— Begin Material to process —

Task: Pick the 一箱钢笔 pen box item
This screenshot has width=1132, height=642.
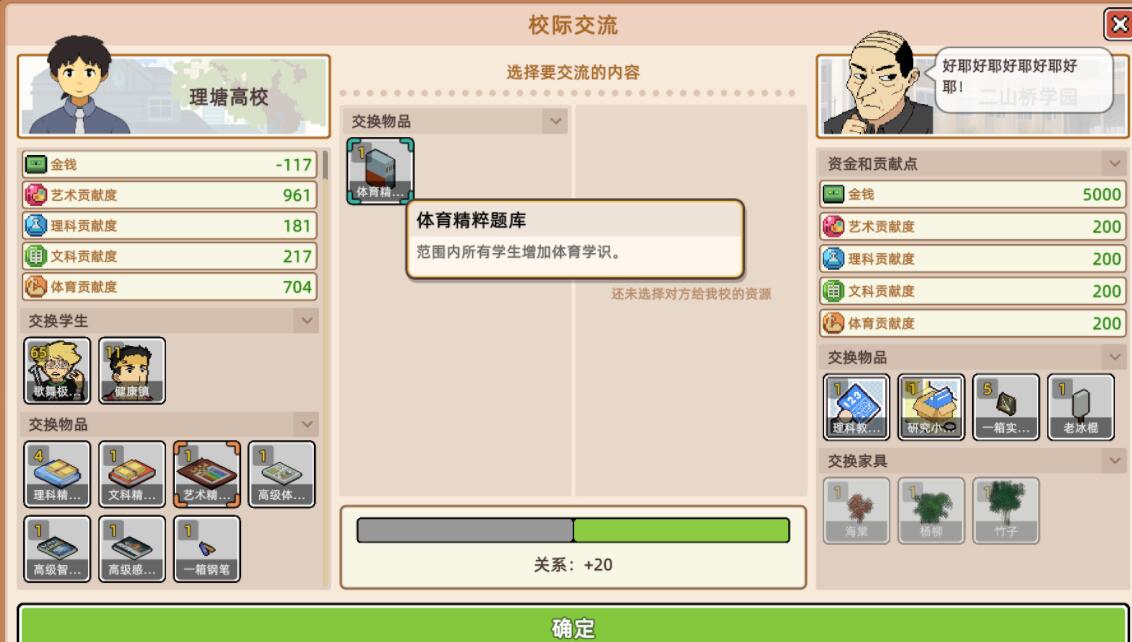Action: (207, 549)
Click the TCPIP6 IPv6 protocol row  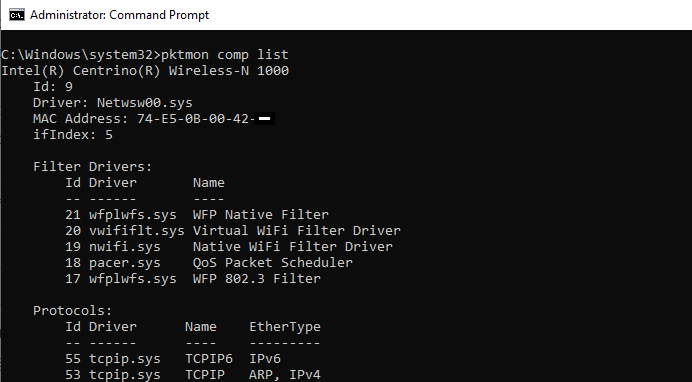(173, 359)
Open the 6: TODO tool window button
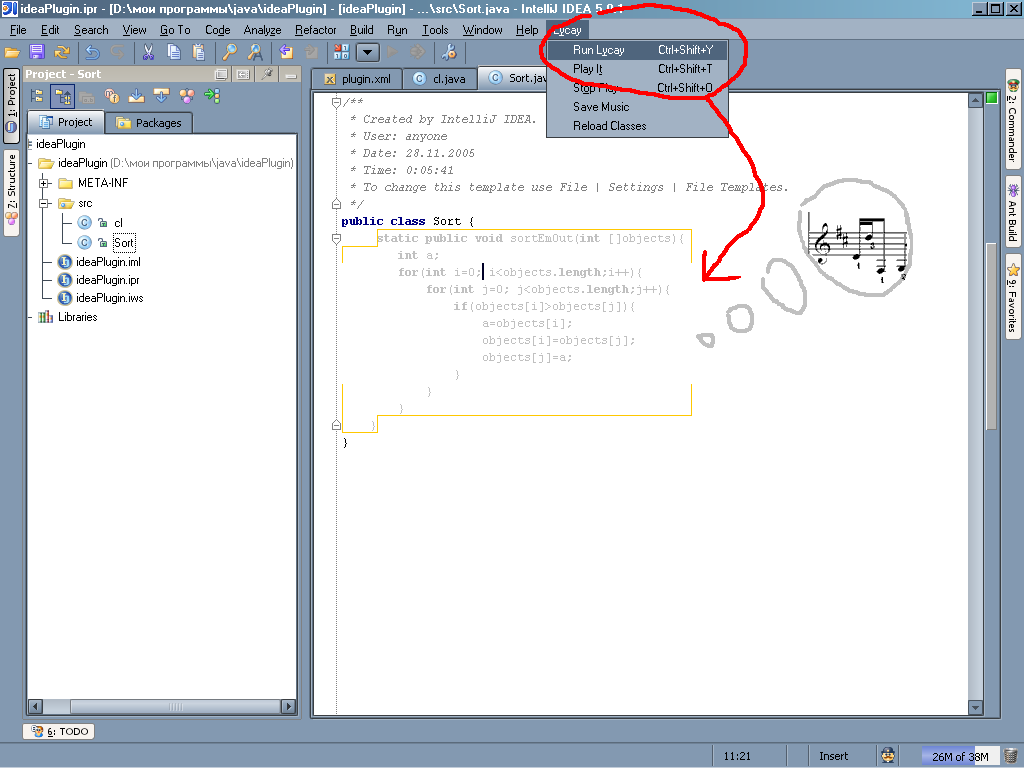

— End Material to process —

Set exercise> Find each line in the data above that contains the word "height" and copy those lines. Case counts.

Solution for this task>
This screenshot has width=1132, height=642.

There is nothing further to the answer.